3° Expression

3.6K 491 44
                                    

"Hari ini aku mau nembak Aga."

Uhuk uhuk

Aku menepuk dadaku berulang kali gara-gara tersedak. Setelah pulih dari rasa terkejut, aku memelototinya diam-diam. Aku sedang minum, kenapa Retta harus membicarakan hal seperti ini? Membuatku kaget saja...

Karena dia akhirnya membahas tentang hal ini, berarti tidak lama lagi dia akan meninggal...

Aku diam-diam menatapnya kasihan. Sementara dia mulai membahas tentang rencananya dengan raut datar. Sesekali dia menjeda untuk memakan kue yang dibelinya tadi.

Melihat ekspresi datarnya, aku diam-diam mengalihkan pandangan.

Sebenarnya aku tadi tidak mau ke kantin bersamanya, tetapi dia memaksa dengan mengatakan bahwa dia ingin membicarakan hal yang penting.

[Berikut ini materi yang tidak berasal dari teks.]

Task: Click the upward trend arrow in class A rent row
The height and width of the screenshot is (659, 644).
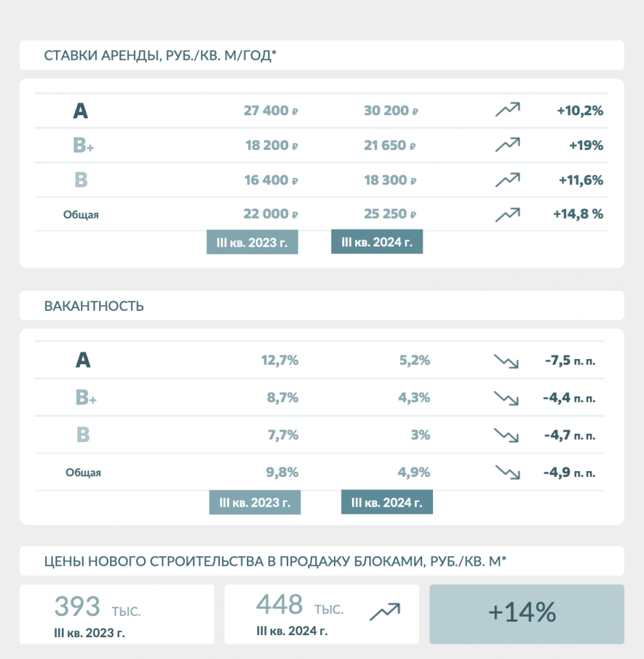Action: point(508,109)
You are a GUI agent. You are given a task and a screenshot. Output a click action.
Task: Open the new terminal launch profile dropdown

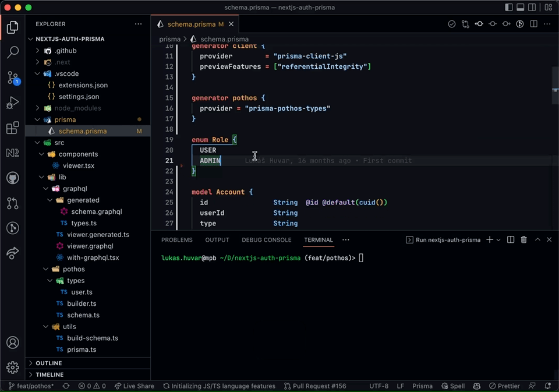[498, 240]
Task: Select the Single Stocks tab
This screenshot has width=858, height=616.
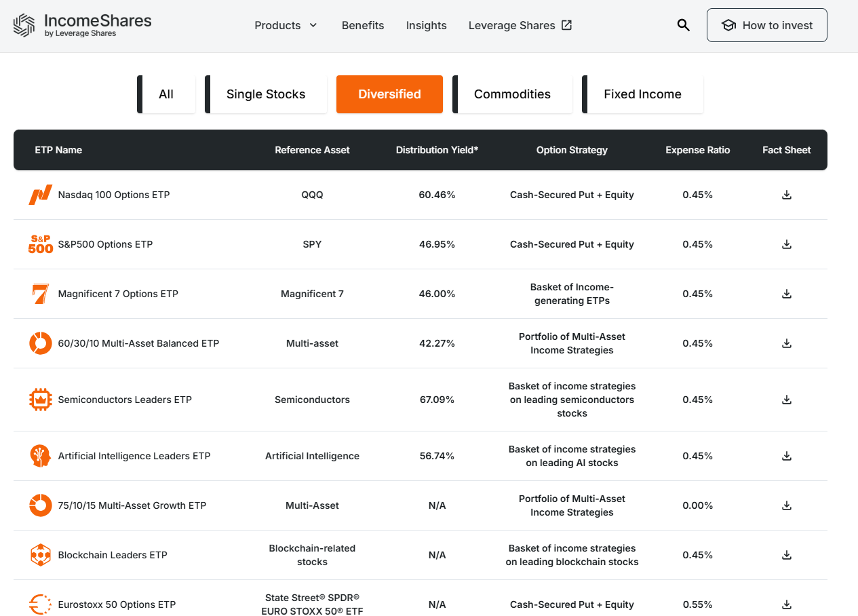Action: click(x=266, y=94)
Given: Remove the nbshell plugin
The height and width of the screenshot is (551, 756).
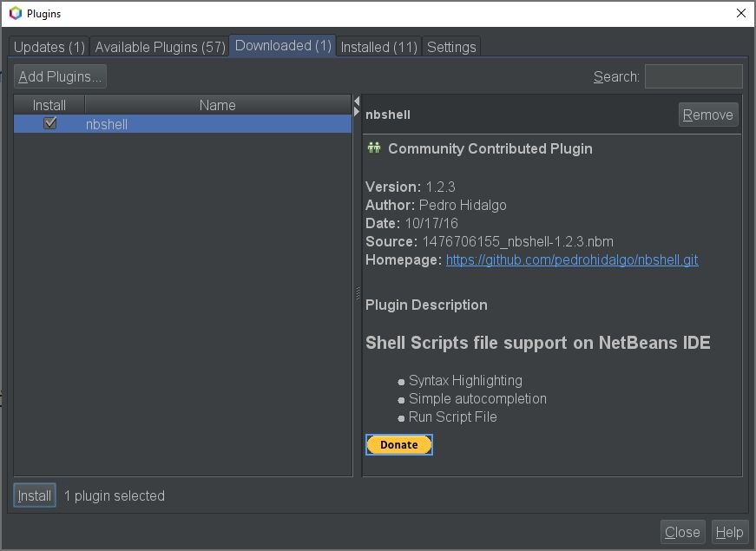Looking at the screenshot, I should [707, 115].
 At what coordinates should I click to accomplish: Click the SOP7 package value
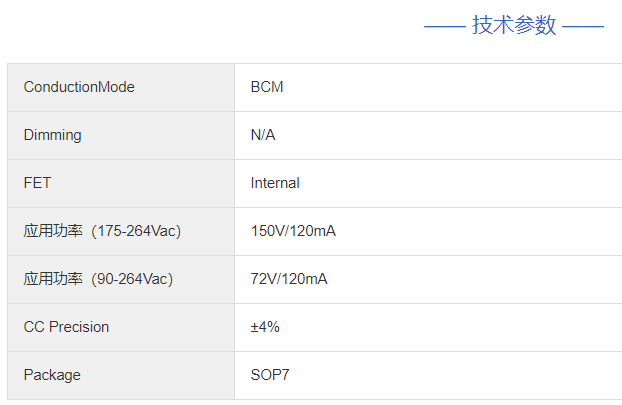(x=270, y=375)
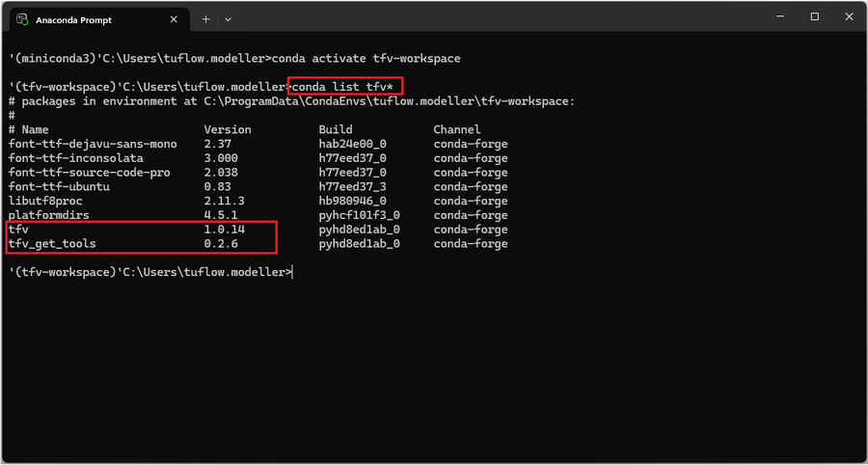Click the 'conda list tfv*' command text
Screen dimensions: 868x465
(x=344, y=87)
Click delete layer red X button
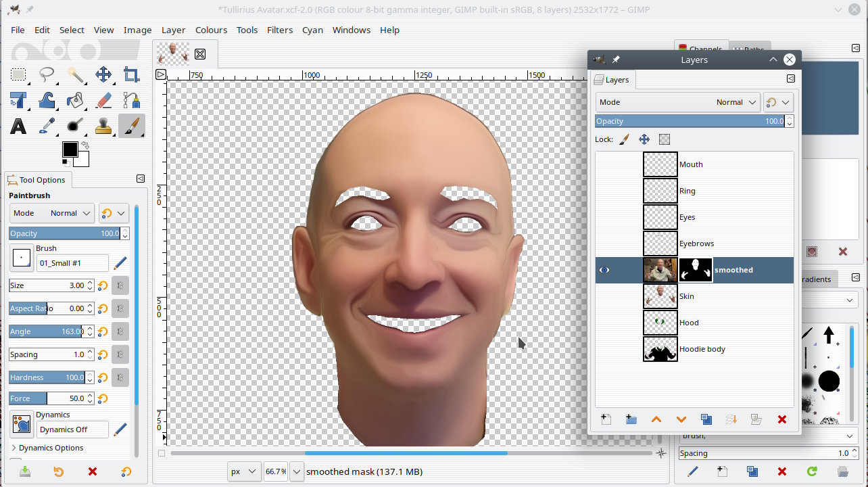Viewport: 868px width, 487px height. [782, 419]
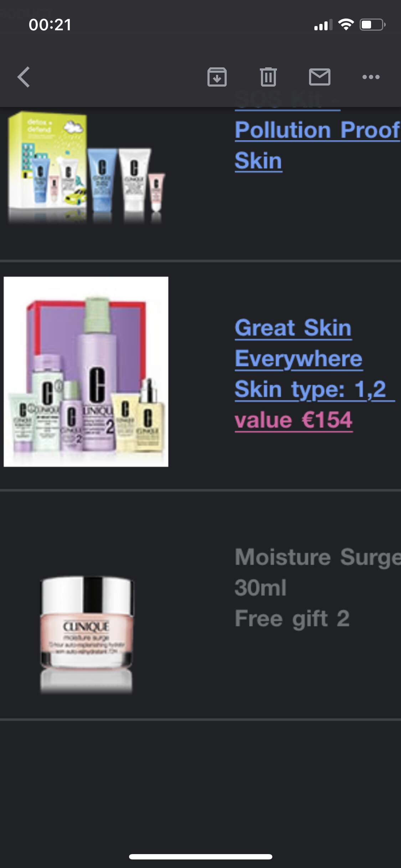Screen dimensions: 401x868
Task: Delete the email using the trash icon
Action: (x=268, y=77)
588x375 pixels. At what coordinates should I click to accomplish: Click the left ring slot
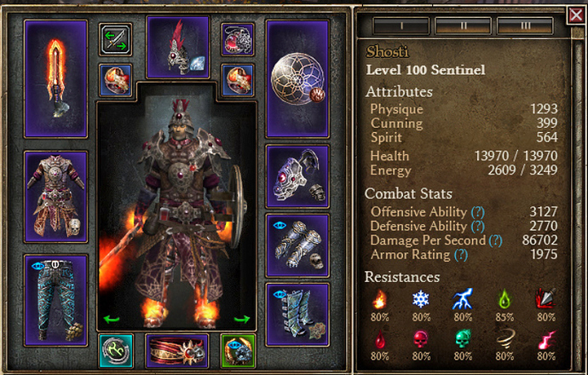pyautogui.click(x=116, y=80)
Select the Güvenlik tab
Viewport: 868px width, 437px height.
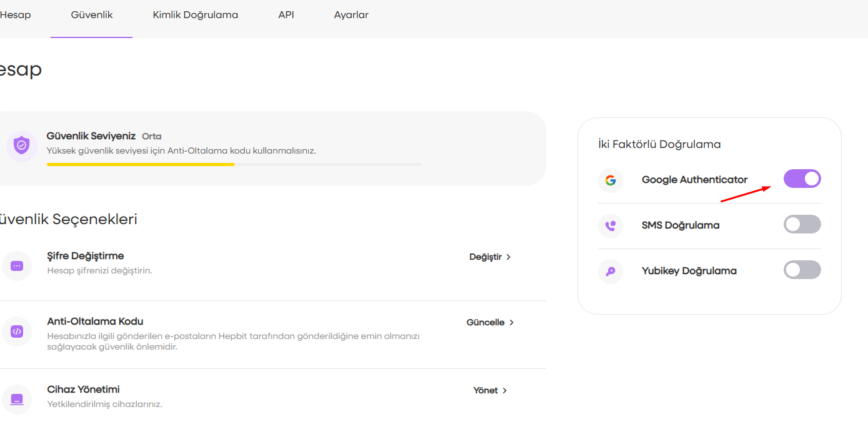92,15
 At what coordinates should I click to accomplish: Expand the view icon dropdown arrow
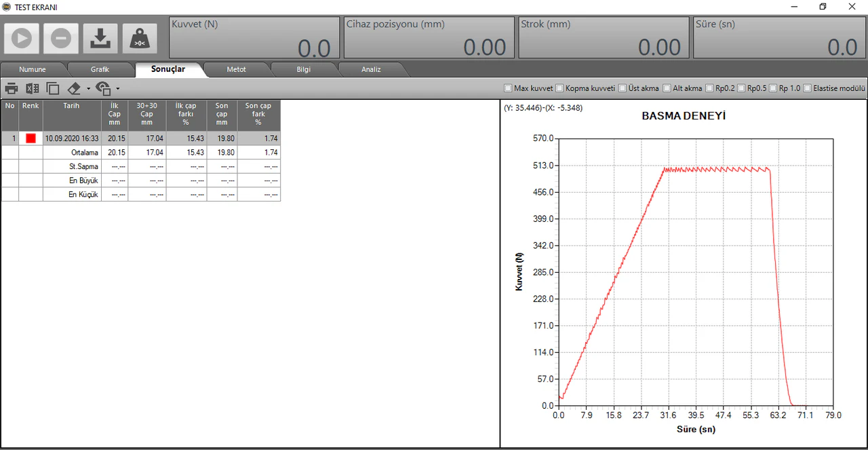pyautogui.click(x=117, y=89)
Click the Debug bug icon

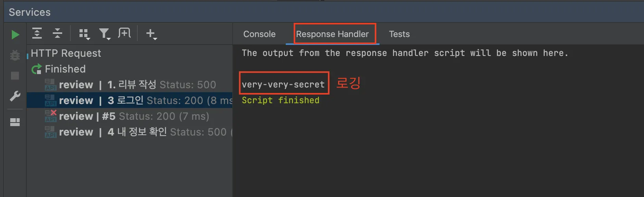pyautogui.click(x=15, y=55)
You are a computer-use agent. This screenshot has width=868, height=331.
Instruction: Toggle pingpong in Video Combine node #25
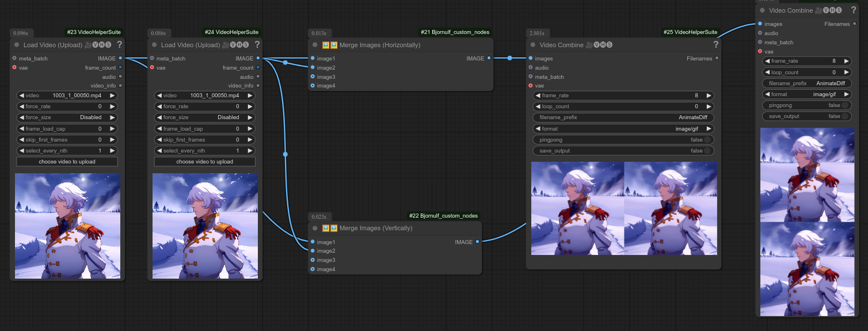[x=706, y=140]
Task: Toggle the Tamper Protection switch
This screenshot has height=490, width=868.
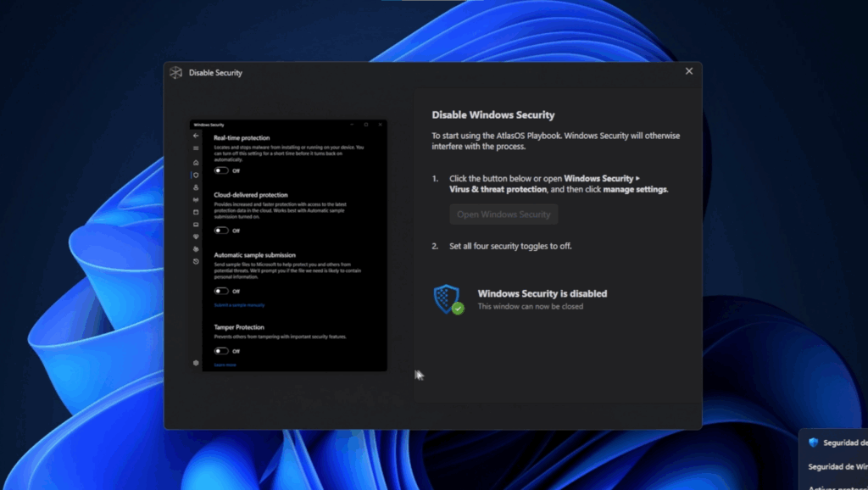Action: point(224,350)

"Aku mau kasih tahu Aga tentang perasaanku tiga hari lagi."

Aku menatap minumanku, tidak memandang Retta sama sekali. "Ehm... Rett, kamu segitunya suka Aga ya?"

Dia mengangguk pelan. "Iya...."

Aku berkata ragu, "Gimana kalau nggak usah nembak Aga--"

"Kenapa memangnya? Aku nggak cocok ya sama Aga?"

Aku menatap ke arah lain. "Bukan gitu--" cuma kalau kamu masih keras kepala mau nembak Aga, bukannya diterima, yang ada kamu bakal mati.

Dia tertawa. "Ha.. ha.. ha.. Kamu takut aku dibunuh sama Aga?"

Retta barusan tertawa?

Aku menahan diri agar tidak menyumpal mulutnya dengan bungkus kue yang tadi dia beli. Suara tertawanya benar-benar aneh ... seperti ada jeda.

Aku serius.

Dan dari perkataannya barusan, apa dia ... tahu pikiranku?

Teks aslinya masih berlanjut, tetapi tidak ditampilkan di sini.